**Texte de lecture:**
----
On se souvient que la loi renseignement votée en 2015 et la mise en œuvre de l'Etat d'urgence suite à la vague d'attentats qui a frappé la France, les militants écologistes avaient fait les frais de ce tour de vis sécuritaire notamment au moment de la Cop21. Mais la menace écologiste semble toujours être une réalité pour le pouvoir qui continue à mettre en place des dispositifs de surveillance de ces militants. Après les révélations de Médiapart du printemps dernier, on constate que les militants écologistes continuent de faire l'objet d'une surveillance accrue.
Des caméras très sophistiquées et camouflées ont été retrouvées par des militants au Carnet, où des écologistes luttent contre le bétonnage d’un site naturel. Un dispositif illégal, dont les images accusent la gendarmerie locale.

Les militants se sont rassemblés en août pour organiser un événement visant à dénoncer un projet de bétonnage d'une zone naturelle. De façon tout à fait fortuite un dispositif de surveillance a été découvert par une personne présente ce jour-là. Bottant en touche, les gendarmes ont été de faire croire que ce matériel appartenait à des chasseurs. La peur de Notre-Dame-des-Landes résonne encore dans les têtes...

Source : Au Carnet, des caméras cachées et illégales pour surveiller des écologistes

Outils

Les podcasts ont le vent en poupe et sont devenus en quelques années un support particulièrement adapté aux usages mobiles numériques. Comme souvent dans l'écosystème numérique, des stratégies marketing sont en train d'être mises en place pour pouvoir monétiser l'écoute de balado-diffusion. Seulement, les marketeux sont en train de s'arracher les cheveux car les podcasts rendent difficiles le suivi des utilisateurs et donc la collecte de leurs données. En effet, ils reposent sur la technologie RSS. (Dédicace à Aaron Swartz). En outre la multitude d'outils et d'applis qui existent rend plus difficile la collecte de données. Si certaines applis ont cédé aux sirènes de la collecte et de la transmission de données, il existe encore aujourd'hui beaucoup d'applis qui ne partagent pas les données. Et ça, ça énerve les marketeux. Malheureusement, cela est en train d'évoluer dans le mauvais sens et des dispositifs de tracking sont en train de se déployer dans les applis (collecte d'adresse IP) ou abandon du RSS au profit de plateformes propriétaires.
----
**Données brutes:**
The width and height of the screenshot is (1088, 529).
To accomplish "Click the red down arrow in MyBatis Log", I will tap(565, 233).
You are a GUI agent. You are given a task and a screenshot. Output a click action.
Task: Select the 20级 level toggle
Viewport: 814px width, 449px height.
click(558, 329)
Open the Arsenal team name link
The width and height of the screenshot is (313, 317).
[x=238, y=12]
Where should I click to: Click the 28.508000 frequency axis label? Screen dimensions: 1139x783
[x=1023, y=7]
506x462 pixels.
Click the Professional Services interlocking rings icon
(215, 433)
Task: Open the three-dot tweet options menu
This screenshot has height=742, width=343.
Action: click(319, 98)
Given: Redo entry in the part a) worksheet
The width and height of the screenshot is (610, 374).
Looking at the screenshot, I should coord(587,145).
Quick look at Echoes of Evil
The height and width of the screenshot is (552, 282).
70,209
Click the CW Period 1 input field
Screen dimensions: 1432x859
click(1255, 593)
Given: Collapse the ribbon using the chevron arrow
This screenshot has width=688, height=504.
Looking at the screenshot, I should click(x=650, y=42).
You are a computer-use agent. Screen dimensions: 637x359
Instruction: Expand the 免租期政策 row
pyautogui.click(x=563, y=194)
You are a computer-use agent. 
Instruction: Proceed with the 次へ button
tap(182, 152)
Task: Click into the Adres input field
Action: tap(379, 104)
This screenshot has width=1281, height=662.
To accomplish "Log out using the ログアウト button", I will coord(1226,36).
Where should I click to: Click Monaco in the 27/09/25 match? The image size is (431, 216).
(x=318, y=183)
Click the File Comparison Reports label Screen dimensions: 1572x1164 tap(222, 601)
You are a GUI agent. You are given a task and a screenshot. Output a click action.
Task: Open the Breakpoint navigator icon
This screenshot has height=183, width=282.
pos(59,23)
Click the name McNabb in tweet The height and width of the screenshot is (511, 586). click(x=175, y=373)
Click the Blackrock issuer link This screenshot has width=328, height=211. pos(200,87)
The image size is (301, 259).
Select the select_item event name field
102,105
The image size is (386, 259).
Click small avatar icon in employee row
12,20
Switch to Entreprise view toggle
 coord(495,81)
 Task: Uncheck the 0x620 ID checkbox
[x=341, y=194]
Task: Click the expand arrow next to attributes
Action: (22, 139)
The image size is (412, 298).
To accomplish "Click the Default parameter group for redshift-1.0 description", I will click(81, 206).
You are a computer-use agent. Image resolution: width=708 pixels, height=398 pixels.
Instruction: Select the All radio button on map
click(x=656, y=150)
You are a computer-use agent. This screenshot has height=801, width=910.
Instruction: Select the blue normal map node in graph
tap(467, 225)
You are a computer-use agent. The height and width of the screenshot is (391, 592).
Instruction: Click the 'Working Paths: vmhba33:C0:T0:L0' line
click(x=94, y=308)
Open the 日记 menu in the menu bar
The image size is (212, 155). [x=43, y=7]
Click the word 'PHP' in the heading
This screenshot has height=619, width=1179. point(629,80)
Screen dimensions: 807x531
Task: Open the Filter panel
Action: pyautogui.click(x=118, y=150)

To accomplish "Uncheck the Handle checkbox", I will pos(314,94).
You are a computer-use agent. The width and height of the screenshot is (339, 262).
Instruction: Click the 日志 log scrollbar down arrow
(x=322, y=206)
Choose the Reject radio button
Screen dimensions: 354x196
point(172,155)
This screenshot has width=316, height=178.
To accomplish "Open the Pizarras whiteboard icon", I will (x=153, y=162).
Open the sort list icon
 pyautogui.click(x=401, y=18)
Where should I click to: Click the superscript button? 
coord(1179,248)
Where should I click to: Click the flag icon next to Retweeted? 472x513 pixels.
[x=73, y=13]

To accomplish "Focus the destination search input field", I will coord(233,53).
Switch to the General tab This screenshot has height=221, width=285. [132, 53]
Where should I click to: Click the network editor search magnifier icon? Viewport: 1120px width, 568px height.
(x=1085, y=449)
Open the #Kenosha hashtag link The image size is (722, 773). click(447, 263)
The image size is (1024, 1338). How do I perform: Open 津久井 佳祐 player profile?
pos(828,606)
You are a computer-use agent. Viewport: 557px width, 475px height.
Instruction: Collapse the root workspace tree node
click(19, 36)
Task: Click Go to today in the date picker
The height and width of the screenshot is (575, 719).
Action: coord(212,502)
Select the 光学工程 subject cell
----
**Tâche assignée 1:**
Répondez à ces questions d'après le texte sur les militants écologistes et les podcasts :
(a) Où des militants ont-ils retrouvé des caméras camouflées ?
(b) À qui, selon les gendarmes, appartenait le matériel de surveillance ?
(c) Sur quelle technologie reposent les podcasts ?
**Tâche assignée 2:**
Poursuivez le texte sur les militants écologistes et les podcasts après sa dernière phrase.

**Réponse finale 1:**
(a) Au Carnet.
(b) À des chasseurs.
(c) Sur la technologie RSS.

**Réponse finale 2:**
That’s all changing. Advertisers are projected to spend more than $800 million on podcasts in 2020, and companies are devising ways to provide em with data that will persuade them to spend more. The most common tactics include using IP addresses to identify users, adding tracking URLs to ads, and abandoning RSS in favor of proprietary platforms that already track their users.

L'industrie du podcast est en plein bouleversement et traversée par des questions morales. Si certaines plateformes refusent d'introduire des dispositifs de tracking, d'autres n'hésitent pas à ce servir de cette nouvelle manne pour développer une activité économique basée sur les habitudes d'écoute et centres d'intérêts des utilisateurs. En effet, les podcasts peuvent révéler beaucoup de choses sur nous :

Il existe des podcasts sur la maladie mentale, la toxicomanie, la sexualité, l'endettement et d'autres sujets sensibles. Que savent donc vos podcasts sur vous ?

Progressivement le monde de l'adtech s'est emparé de ce secteur pour le gaver de dispositifs de tracking. Alors que pendant longtemps les podcasts en étaient épargnés, il est désormais possible d'y introduire des publicités dynamiques qui s'adaptent en fonction de l'heure et du lieu de téléchargement du podcast. Les dérives du tracking du web débordent progressivement dans ce secteur et les applis de podcasts tendent à devenir des aspirateurs à données personnelles (accès à la liste complète des podcasts téléchargés, durée d'écoute dépôt de cookies).

Source : Is Your Favorite Podcast Tracking You?